Monday, August 27, 2007

French philosophers, pedophilia and the Islamic Revolution

This is almost as funny as the item below. Michel Foucault besotted with Khomeini. It's based on a book called Foucault and the Iranian Revolution: Gender and the Seductions of Islamism, which, according to David Frum, is as much fun as it sounds. From Frum's summary.

Foucault, a man utterly devoid of religious feeling, a homosexual who reveled in the brutalities of San Francisco’s sado-masochistic bar scene, decided in 1978 that the Khomeini revolution offered mankind’s best hope for personal liberation.

Foucault perceptively perceived that communism was fading as a challenger to the western liberal order he despised. Perceptively (indeed presciently), he decided that radical Islam offered the only effective challenge to western liberalism. He welcomed this challenge and published more than a dozen essays celebrating the Iranian revolution, most of which have never been translated out of French.

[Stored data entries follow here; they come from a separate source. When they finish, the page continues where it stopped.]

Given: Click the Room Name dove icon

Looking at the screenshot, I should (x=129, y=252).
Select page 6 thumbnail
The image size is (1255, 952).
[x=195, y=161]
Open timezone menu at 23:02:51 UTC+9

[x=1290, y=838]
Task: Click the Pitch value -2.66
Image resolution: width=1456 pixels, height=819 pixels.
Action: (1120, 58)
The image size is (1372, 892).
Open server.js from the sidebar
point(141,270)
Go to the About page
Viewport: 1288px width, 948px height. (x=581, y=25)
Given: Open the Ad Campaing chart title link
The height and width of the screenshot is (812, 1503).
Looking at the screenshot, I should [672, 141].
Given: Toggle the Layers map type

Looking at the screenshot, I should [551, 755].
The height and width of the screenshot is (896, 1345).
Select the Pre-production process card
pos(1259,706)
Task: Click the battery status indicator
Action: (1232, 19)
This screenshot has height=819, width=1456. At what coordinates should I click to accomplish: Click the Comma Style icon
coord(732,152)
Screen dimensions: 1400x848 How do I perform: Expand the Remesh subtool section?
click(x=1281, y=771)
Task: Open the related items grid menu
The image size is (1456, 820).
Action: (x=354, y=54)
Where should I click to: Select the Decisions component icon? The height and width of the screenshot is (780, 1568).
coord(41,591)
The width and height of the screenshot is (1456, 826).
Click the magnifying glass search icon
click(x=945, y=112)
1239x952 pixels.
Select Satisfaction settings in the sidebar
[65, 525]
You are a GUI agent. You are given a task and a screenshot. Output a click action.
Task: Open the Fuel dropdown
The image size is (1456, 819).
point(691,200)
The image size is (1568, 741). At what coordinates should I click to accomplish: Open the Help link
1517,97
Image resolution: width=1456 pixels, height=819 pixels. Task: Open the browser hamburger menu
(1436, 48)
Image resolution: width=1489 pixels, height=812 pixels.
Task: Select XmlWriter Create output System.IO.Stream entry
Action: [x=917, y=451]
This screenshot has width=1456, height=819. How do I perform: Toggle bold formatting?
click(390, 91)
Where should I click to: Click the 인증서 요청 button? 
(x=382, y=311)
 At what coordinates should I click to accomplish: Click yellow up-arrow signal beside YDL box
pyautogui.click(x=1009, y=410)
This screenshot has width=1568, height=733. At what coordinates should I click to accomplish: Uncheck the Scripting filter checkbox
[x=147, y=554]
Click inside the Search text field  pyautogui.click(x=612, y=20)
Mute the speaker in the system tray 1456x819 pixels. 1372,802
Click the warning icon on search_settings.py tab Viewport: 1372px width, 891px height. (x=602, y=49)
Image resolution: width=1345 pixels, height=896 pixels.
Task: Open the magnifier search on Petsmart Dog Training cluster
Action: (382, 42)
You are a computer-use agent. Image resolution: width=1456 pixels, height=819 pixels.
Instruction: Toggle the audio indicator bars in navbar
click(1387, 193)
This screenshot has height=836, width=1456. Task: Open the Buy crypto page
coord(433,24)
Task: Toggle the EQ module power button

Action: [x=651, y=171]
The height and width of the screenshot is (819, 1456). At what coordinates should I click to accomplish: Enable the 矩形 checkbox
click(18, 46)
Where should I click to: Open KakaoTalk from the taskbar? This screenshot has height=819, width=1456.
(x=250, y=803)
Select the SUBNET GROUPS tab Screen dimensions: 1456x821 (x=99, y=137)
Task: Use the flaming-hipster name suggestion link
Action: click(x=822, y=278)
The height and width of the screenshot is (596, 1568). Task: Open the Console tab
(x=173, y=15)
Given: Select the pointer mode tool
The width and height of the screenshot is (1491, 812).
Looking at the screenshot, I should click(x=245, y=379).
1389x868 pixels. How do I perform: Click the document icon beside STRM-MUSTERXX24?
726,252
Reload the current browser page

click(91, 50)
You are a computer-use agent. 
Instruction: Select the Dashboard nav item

Through his life, Foucault was fascinated by extreme experiences, experiences of torture, flagellation, mutilation and death...The spectacle of Shiite worshippers whipping themselves into religious frenzy on Ashura – or seeking death and martyrdom in hypnotic mass demonstrations – exquisitely appealed to Foucault, as blood, spittle, and delirium always did.

Afary and Anderson assign a deeper cause to Foucault’s persistent misreading of the Khomeini revolution: His deep disdain for women...Indeed, as Afary and Anderson point out, at the moment of his deepest engagement with the Iranian revolution, Foucault was at work upon the books he regarded as his masterwork, his History of Sexuality – a history that treats the emancipation of women in the later Graeco-Roman period as a catastrophe that put an end to the happy classical period when reproductive sex was regarded as an unpleasant duty, with pleasure to be sought between men and boys.

The Judaeo-Christian attempt to separate sex from cruelty was the poisoned apple in his Garden of Eden. He recognized that the Graeco-Roman world had departed forever. But some part of him seems to have hoped that the Islamic revolution might offer a return.

It's only true outsiders that can see the truth, isn't it?